Уж во всяком случае не хуже, чем у тех, кто прочтет книгу Элизабет Макавой и Сьюзен Израэльсон "Синдром Мерилин Монро". Тут не роман, тут практическое руководство, и прочесть — мало, надо еще, как говаривал Достоевский, на себе перетащить. Речь идет о том, что Мерилин Монро сильно не нравилась самой себе и была ужасно в себе не уверена. Любила все больше каких-то козлов, которые ее в грош не ставили. И ничего не могла с этим поделать. Почему? Да потому, что детство было тяжелое (помните доктора Лектера?). Но книга вовсе не о Мерилин, а о тех женщинах, которые страдают по тем же самым причинам. И для тех женщин. Советы (а точнее, приказы, поскольку все это выдержано в сугубо императивных тонах) им даются такого рода: "Собери все, что может напоминать тебе о нем: каждую мелочь, каждый сувенир, каждый клочок бумаги — и сожги все это, выброси на помойку, разорви на клочки. Т. е. пластинки, кассеты, ваши общие фотографии — это злейшие твои враги". Постепенно, по мере чтения всего этого, в книге проявляется какой-то мутный психотерапевтический жаргон: "'Поскользнуться' — значит испытать аллергическую реакцию по отношению к прежним своим чувствам". И так далее. Возможно, я слишком толстокож, да и вообще не женщина, но я испытал "аллергическую реакцию" по отношению к этой ахинее строчке на пятой-шестой первой же страницы. Работает ли кондовый метод разложения каждого своего чиха и вздоха на мельчайшие составляющие? Авторы утверждают, что да. По-видимому, это вопрос веры — и каждый, конечно, волен сам выбирать, во что ему верить и как себя зомбировать. Стоит только заметить, что вероучения бывают поизящней и потолковей изложены, чем игнорирующая всякое представление о какой бы то ни было культуре поп-психология.

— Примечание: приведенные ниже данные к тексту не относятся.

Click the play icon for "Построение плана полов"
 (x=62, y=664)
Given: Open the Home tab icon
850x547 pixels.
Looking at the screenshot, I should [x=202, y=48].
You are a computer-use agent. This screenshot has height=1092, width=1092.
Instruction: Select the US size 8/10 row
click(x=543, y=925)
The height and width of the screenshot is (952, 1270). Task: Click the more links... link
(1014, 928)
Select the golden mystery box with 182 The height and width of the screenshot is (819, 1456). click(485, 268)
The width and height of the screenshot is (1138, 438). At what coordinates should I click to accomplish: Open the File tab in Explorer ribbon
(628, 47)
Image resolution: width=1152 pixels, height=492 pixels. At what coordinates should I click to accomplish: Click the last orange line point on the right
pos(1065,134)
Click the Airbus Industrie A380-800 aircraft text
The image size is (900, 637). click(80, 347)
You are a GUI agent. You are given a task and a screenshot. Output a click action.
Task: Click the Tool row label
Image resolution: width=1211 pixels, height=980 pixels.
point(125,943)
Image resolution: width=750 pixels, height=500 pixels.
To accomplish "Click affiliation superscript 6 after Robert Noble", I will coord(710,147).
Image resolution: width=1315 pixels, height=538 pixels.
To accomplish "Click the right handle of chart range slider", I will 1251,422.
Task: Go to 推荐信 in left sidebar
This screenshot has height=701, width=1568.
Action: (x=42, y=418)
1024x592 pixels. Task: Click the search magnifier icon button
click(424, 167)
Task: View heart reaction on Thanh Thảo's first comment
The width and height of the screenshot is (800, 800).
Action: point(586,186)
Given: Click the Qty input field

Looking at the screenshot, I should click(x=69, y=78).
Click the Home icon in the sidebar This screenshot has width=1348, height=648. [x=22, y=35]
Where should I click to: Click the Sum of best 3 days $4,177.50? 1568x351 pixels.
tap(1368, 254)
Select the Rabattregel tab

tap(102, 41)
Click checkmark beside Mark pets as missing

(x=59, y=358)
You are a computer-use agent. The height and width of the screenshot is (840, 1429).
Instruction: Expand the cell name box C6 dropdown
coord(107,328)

Впрочем, за наивность, за безоглядный подростковый напор мы и любим юные, пассионарные цивилизации. А дебиловатость готовы иногда и простить. Как прощали до поры Генри Миллеру — писателю знаменитому, чуть ли не культовому, вызывающему... Во всяком случае, первые его книги, появившиеся на русском,— все эти "Тропики" — внушали известное уважение. Вот, шлялся человек по Парижу, жил неизвестно на что, никому не был нужен, а не унывал, выпивал, предавался половым излишествам. Другое дело, что даже эту экзотику дочитать до конца было затруднительно: понять, к чему же, собственно, клонит заделавшийся парижанином фермер со Среднего Запада, никак не удавалось. По мере дальнейших публикаций страшное подозрение — а не графоман ли Генри Миллер? — все крепло. И вот, окрепло совсем. "Плексус", очередной роман данного автора, выпущенный на русском, обладает все теми же достоинствами и все теми же недостатками: так, бывает, малоразвитый юноша рассказывает о своих дворовых приятелях незнакомому человеку, словно бы весь мир отлично знает этих Васек, Петек, Дриггсов, Хэнов и О`Мар. Если же вдруг, случайно, Миллер упоминает о ком-то общеизвестном, уровень рассуждений оказывается просто удручающим: "Любой из его персонажей более реален и убедителен, более загадочен и непостижим, чем все полоумные монархи или жестокие и коварные папы римские вместе взятые". Это он о Достоевском, но, сами понимаете, такое можно завернуть хоть о Толстом, хоть о Томасе Харрисе — но, увы, только не о самом Генри Миллере.